Saved entries:
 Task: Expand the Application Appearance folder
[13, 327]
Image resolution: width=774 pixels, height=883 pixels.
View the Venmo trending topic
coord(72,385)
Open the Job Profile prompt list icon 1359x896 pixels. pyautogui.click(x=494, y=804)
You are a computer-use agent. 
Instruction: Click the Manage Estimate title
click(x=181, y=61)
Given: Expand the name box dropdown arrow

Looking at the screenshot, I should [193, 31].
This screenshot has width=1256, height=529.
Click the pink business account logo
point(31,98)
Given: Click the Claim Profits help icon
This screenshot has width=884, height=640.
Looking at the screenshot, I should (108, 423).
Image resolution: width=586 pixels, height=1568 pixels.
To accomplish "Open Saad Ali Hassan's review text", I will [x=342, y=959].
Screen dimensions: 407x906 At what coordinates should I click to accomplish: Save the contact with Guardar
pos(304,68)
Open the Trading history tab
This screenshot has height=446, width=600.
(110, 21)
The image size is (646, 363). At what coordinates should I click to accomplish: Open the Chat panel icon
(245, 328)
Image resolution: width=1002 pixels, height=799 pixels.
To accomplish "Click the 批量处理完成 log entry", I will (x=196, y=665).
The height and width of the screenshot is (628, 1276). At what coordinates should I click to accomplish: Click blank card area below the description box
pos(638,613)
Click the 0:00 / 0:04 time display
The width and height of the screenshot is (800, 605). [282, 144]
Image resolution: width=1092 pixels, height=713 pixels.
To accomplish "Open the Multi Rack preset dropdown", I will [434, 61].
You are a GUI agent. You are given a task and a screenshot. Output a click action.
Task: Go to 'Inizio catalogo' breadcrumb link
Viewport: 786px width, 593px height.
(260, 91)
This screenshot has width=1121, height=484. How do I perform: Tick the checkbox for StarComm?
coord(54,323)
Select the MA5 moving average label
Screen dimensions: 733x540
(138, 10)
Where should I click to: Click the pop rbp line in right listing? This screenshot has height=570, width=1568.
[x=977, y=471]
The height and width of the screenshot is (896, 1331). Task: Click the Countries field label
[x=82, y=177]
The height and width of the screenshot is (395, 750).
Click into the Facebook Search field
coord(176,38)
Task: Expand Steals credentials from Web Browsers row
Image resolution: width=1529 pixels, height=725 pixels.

- _TASK ITEM_
Go through the records and copy each one exactly.

- _FINAL ANSWER_
 Task: Expand the Application Appearance folder
[13, 327]
Image resolution: width=774 pixels, height=883 pixels.
View the Venmo trending topic
coord(72,385)
Open the Job Profile prompt list icon 1359x896 pixels. pyautogui.click(x=494, y=804)
You are a computer-use agent. 
Instruction: Click the Manage Estimate title
click(x=181, y=61)
Given: Expand the name box dropdown arrow

Looking at the screenshot, I should [193, 31].
This screenshot has width=1256, height=529.
Click the pink business account logo
point(31,98)
Given: Click the Claim Profits help icon
This screenshot has width=884, height=640.
Looking at the screenshot, I should (108, 423).
Image resolution: width=586 pixels, height=1568 pixels.
To accomplish "Open Saad Ali Hassan's review text", I will [x=342, y=959].
Screen dimensions: 407x906 At what coordinates should I click to accomplish: Save the contact with Guardar
pos(304,68)
Open the Trading history tab
This screenshot has height=446, width=600.
(110, 21)
The image size is (646, 363). At what coordinates should I click to accomplish: Open the Chat panel icon
(245, 328)
Image resolution: width=1002 pixels, height=799 pixels.
To accomplish "Click the 批量处理完成 log entry", I will (x=196, y=665).
The height and width of the screenshot is (628, 1276). At what coordinates should I click to accomplish: Click blank card area below the description box
pos(638,613)
Click the 0:00 / 0:04 time display
The width and height of the screenshot is (800, 605). [282, 144]
Image resolution: width=1092 pixels, height=713 pixels.
To accomplish "Open the Multi Rack preset dropdown", I will [434, 61].
You are a GUI agent. You are given a task and a screenshot. Output a click action.
Task: Go to 'Inizio catalogo' breadcrumb link
Viewport: 786px width, 593px height.
(260, 91)
This screenshot has width=1121, height=484. How do I perform: Tick the checkbox for StarComm?
coord(54,323)
Select the MA5 moving average label
Screen dimensions: 733x540
(138, 10)
Where should I click to: Click the pop rbp line in right listing? This screenshot has height=570, width=1568.
[x=977, y=471]
The height and width of the screenshot is (896, 1331). Task: Click the Countries field label
[x=82, y=177]
The height and width of the screenshot is (395, 750).
Click into the Facebook Search field
coord(176,38)
Task: Expand Steals credentials from Web Browsers row
Image resolution: width=1529 pixels, height=725 pixels.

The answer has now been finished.